Non molto è cambiato oggi.
Ne ho scritto recentemente, sull’Huffington Post e sul sito Interris.it: la macchina amministrativa è strettamente legata alla politica. L’efficienza dell’una è strettamente legata alla inequivocabilità dell’altra, altrimenti, ci si può davvero sorprendere se il tempo stimato per un realizzare un’opera pubblica sia di sette anni e mezzo?
E a poco valgono gli sforzi per aumentare gli investimenti dei Comuni che secondo il Vice Ministro all’economia Laura Castelli segnano il +17%. Perché lo sblocco, oltre ad interessare risorse del biennio 2015/2016, non tiene in considerazione un ulteriore problema poco noto: i finanziamenti spesso e volentieri ci sono, la vera impresa però è riuscire a spenderli nell’intricata giungla amministrativa fatta di norme mal scritte e di una giustizia amministrativa poco coordinata. C’è una tendenza a centralizzare che no aiuta.

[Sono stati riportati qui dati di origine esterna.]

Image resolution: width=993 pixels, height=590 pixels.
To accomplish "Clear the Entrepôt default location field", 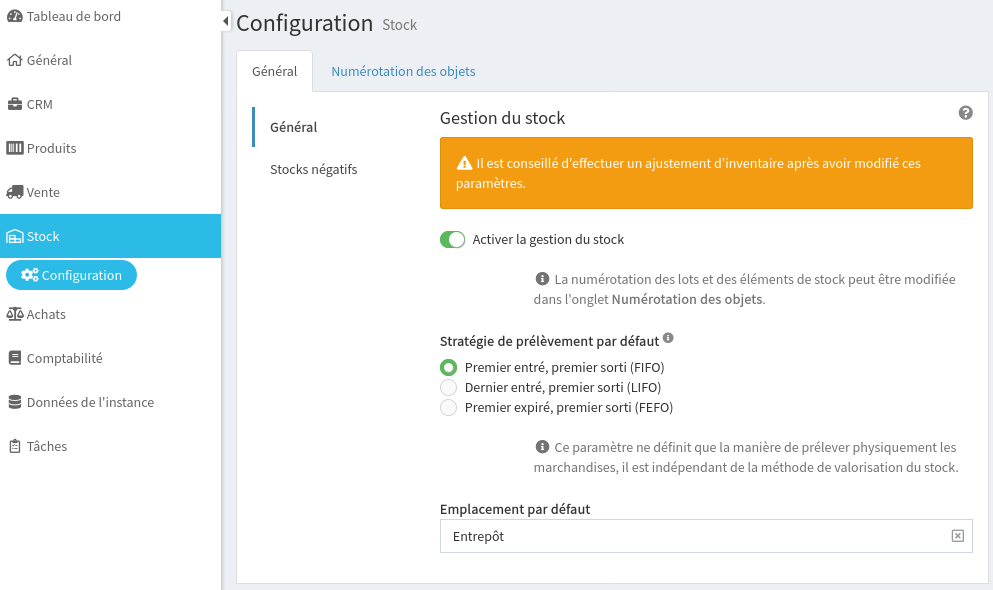I will 957,536.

Eppure, Giovanni Paolo II, nella sua enciclica Centesimus annus, sosteneva: “Una società di ordine superiore non deve interferire nella vita interna di una società di ordine inferiore, privandola delle sue competenze, ma deve piuttosto sostenerla in caso di necessità e aiutarla a coordinare la sua azione con quella delle altre componenti sociali, in vista del bene comune“.
È passato un secolo dall’appello di don Sturzo, quasi vent’anni dall’enciclica di Giovanni Paolo II e non molto è cambiato oggi. Come a dimostrare che Hegel aveva ragione: “Dalla storia impariamo che non impariamo dalla storia”.